Siapa
Sebenarnya Pelayan-Pelayan Allah?
”PADA saat yang menentukan ini kami mengingatkan prajurit-prajurit Katolik kami untuk menunaikan tugas mereka dengan taat kepada Fuehrer [Hitler].”—Uskup-uskup Katolik di Jerman, sebagaimana dikutip dalam The New York Times, 25 September 1939.
”Anda tahu, pastor, salah seorang awak pesawat kami beragama Katolik, dan anda memberkatinya sebelum kami berangkat dalam misi pemboman atas Jerman. Sekarang agama Katolik yang sama di Jerman sedang memberkati awak pesawat Jerman yang beragama Katolik, yang akan datang untuk memusnahkan kota-kota kita. Jadi pertanyaan saya adalah, ‘Di pihak siapakah Allah?’” Demikianlah kata-kata yang diucapkan seorang penerbang Inggris, David Walker, ketika berbicara dengan seorang pastor Katolik selama Perang Dunia II.
Sebaliknya, ribuan Saksi-Saksi Yehuwa selama bertahun-tahun meringkuk dalam kamp-kamp konsentrasi Nazi yang mengerikan karena tidak mau mengucapkan heil Hitler atau bergabung dengan angkatan bersenjatanya. Di negara-negara Sekutu, banyak Saksi dipenjarakan karena menolak dinas militer.

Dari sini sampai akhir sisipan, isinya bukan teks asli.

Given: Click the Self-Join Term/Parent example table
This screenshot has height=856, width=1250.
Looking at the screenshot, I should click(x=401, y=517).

Siapa pelayan-pelayan Allah yang sejati, dan persyaratan-persyaratan apa yang harus mereka penuhi?
Kepercayaan
kepada Alkitab
Seorang pelayan Allah yang sejati jelas harus memiliki kepercayaan yang teguh kepada Alkitab. Ia juga perlu memahaminya dengan cukup baik agar dapat mengajarkannya kepada orang lain. Namun banyak dari pendeta Susunan Kristen tidak memenuhi kedua persyaratan utama ini. Seorang dokter di Afrika Selatan menyatakan bahwa para rohaniwan Gereja Anglikan, tempat ia dulu bergabung, ”sangat jarang menggunakan” Alkitab, dan khotbah-khotbah tampaknya merupakan pendapat pribadi dari si pengkhotbah. Ia juga mengeluh mengenai anggota-anggota golongan imamnya, seperti Uskup Agung Tutu dari Cape Town, karena melibatkan diri dengan politik.

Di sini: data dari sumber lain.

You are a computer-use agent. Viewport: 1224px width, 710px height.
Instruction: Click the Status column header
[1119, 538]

Sebaliknya, hamba-hamba Yehuwa yang setia dengan teguh percaya kepada Alkitab dan menggunakan banyak waktu untuk mempelajari dan menjelaskannya kepada orang lain. Minat dan kasih mereka akan Alkitab begitu dalam sehingga mereka telah menerbitkan terjemahan Alkitab yang sangat saksama sebagai hasil riset yang sangat teliti yang disebut New World Translation of the Holy Scriptures (Terjemahan Alkitab Dunia Baru), yang didasarkan atas naskah-naskah Kitab-Kitab Ibrani, Aramaik, dan Yunani yang berwenang. Dalam Reference Edition (Edisi Referensi) dari Alkitab ini ada ribuan catatan pinggir dan referensi silang untuk membantu pembaca mengerti Alkitab dengan lebih baik dan memungkinkan mereka menjelaskannya kepada orang lain. Tambahan pula, terjemahan Alkitab yang sangat bagus ini telah diterjemahkan, seluruhnya atau sebagian, ke dalam 10 bahasa lain, dan puluhan juta eksemplar telah disiarkan seluas dunia.
Rohaniwan
Sejati dan Moralitas
Alkitab dengan tegas mengutuk semua bentuk dosa seks—termasuk perzinahan, percabulan, homoseks, dan persetubuhan dengan binatang. (Imamat 20:10-13; Roma 1:26, 27; Galatia 5:19) Rohaniwan Kristen yang sejati dengan segenap hati menjunjung standar moral Allah. Ya, Saksi-Saksi Yehuwa menanggapi hukum Allah dengan sangat serius. Mereka memecat orang-orang yang tidak mau bertobat dari dosa-dosa demikian, tetapi memberikan pengampunan kepada mereka yang benar-benar bertobat dari perbuatan yang imoral dan membersihkan kehidupan mereka.—1 Korintus 5:11-13; 2 Korintus 2:5-8.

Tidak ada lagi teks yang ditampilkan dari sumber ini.